It should be also noted that many pregnant women are involved in car accidents and proceed to give birth to healthy children and continue to experience a ‘normal’ pregnancy post-collision.

However, from time to time, an impact may cause significant harm to the unborn child or the mother-to-be.

Unfortunately, pregnant women are not excluded from being involved in traffic accidents. In most cases, the pregnant woman is the driver of the vehicle, which puts her at greater risk of injury due to the airbag or to the steering wheel.

A recent study looked at the need for immediate triage, treatment and follow up of pregnant women after several different types of traffic accidents. The study looked at five years of traffic accidents involving pregnant women which involved 35 women who were involved in a traffic accident at between 22 to 39 weeks of gestation. Of the total, fifteen of the women were involved in front end impact collisions. All of these women had mild symptoms after the accident but all the infants survived and were delivered at the normal time.

Fifteen other women were broadsided as a part of their traffic accident.
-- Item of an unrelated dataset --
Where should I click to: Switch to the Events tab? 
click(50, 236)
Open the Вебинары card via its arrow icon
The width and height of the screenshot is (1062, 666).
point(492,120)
Two were riding a bicycle and got injured in a bicycle-automobile collision. Of the women involved in a broadside collision, most had clear objective findings and some needed tocolytics in order to stop contractions. Some of these women needed hospitalization for up to eight days. It appears that broadside impacts are much more severe to pregnant women than head on collisions. Even so, most did not have an adverse impact on the outcome of the pregnancy and these women had healthy babies as well.

Pelvic fractures are particularly dangerous in pregnancy, when it can disrupt blood flow to the uterus or cause direct trauma to the uterus. Pelvic fractures are fortunately rare in pregnancy, occurring mostly from automobile accidents or falls from great heights.

One study looked at the relationships between the type of pelvic fracture and maternal fractures leading to various outcomes stemming from the fractures. The study looked at the literature showing maternal pelvic fractures and acetabular fractures. A total of 101 cases were discovered in the literature and researchers looked at the factors that went into maternal or fetal morbidity and mortality.

They found that there was a high maternal and fetal mortality rate associated with pelvic fractures. A total of 9 percent of mothers died and a total of 35 percent of the fetuses died, mostly secondary to pelvic fractures sustained in automobile pedestrian accidents. Those involved in pedestrian accidents had the highest maternal and fetal mortality rate, especially when compared to falls. As it turned out, the classification of the fracture (complex versus simple), the fracture type (pelvic versus acetabular) and the trimester of pregnancy did not influence the rate of death from these accidents.